Now is an appropriate time because there's a movement to have the law allowing this changed here in Bahrain, but from what I've been able to gather it's a pretty regular practice in this part of the world and as a Westerner looking in, it's hard not to be shocked and appalled that such a thing could ever be entertained, let alone allowed.
But, I guess, as with all things, there are different ways to look at it and while I can't ever say I would find an argument to make it OK - enough for me to ever agree such a thing is right - I can see how, in some ways, the practice was born out of a sense of doing right by the victim.
My every instinct on the matter is to proclaim it a backward and ridiculous law I can barely believe is real. Why would the law want to turn a woman over to the one person that has done her the most harm? And, how does marrying her make what happened any less damaging?
The damage inflicted as a result of rape isn't simply about reputation - it's nothing compared to the fear and emotional after effects - and it's an insult to all women around the world to make it acceptable and forgivable just because the man responsible then agrees to marry her.

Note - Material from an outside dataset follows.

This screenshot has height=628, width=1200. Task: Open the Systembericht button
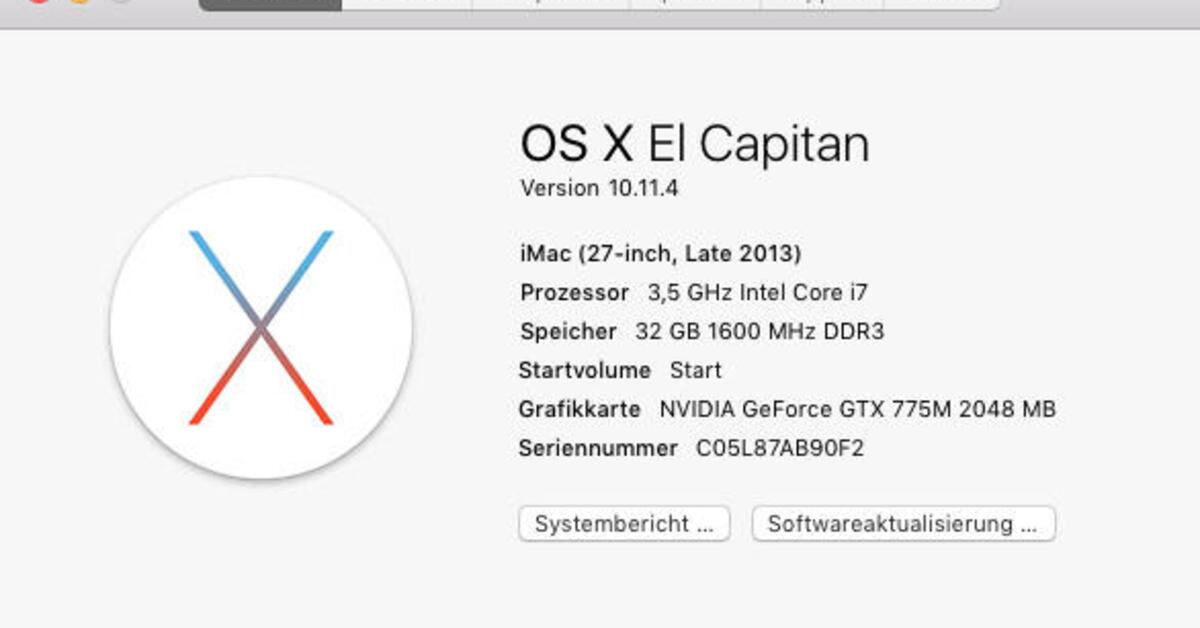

The very fact that he raped her in the first place shows that he has no respect for women in general, let alone his victim specifically, and that he should be allowed a 'get out of jail free' card is an insult to women everywhere but, with that said, not everything is as clear - cut as it should be.
A YouGov Siraj's lifestyle poll, collected from an Omnibus survey conducted last December found that the majority of women in the UAE said that they would not even report being raped to the police, with 55 per cent of them saying that they would be discouraged by the thought of their, or their family's reputation being soiled.
And, 49 per cent even admitted that they would fear being unjustly accused of immoral behaviour - such was the fate, in one extreme example, of a 13-year-old Muslim girl rape victim from Somalia stoned to death for 'adultery'.
As sad as it is that these thoughts are even out there, it's a reality in this part of the world, and if I'm honest, probably even in some cases in the Western world, where we claim to be more enlightened about these sorts of things.
To be stigmatised with being a rape victim is for many women here a guarantee that no man will ever want to marry them and as such I can just about see how the practice of a rapist marrying his victim first came about; as a way for the victim and the family to save face.
Does that make it right? For my part I'd have to argue that no, such a thing could never be made right, but I was brought up in an atmosphere that would never condone such a thing, but who am I to say how I would feel about the matter had I been brought up with the much more traditional values prevalent in this part of the world?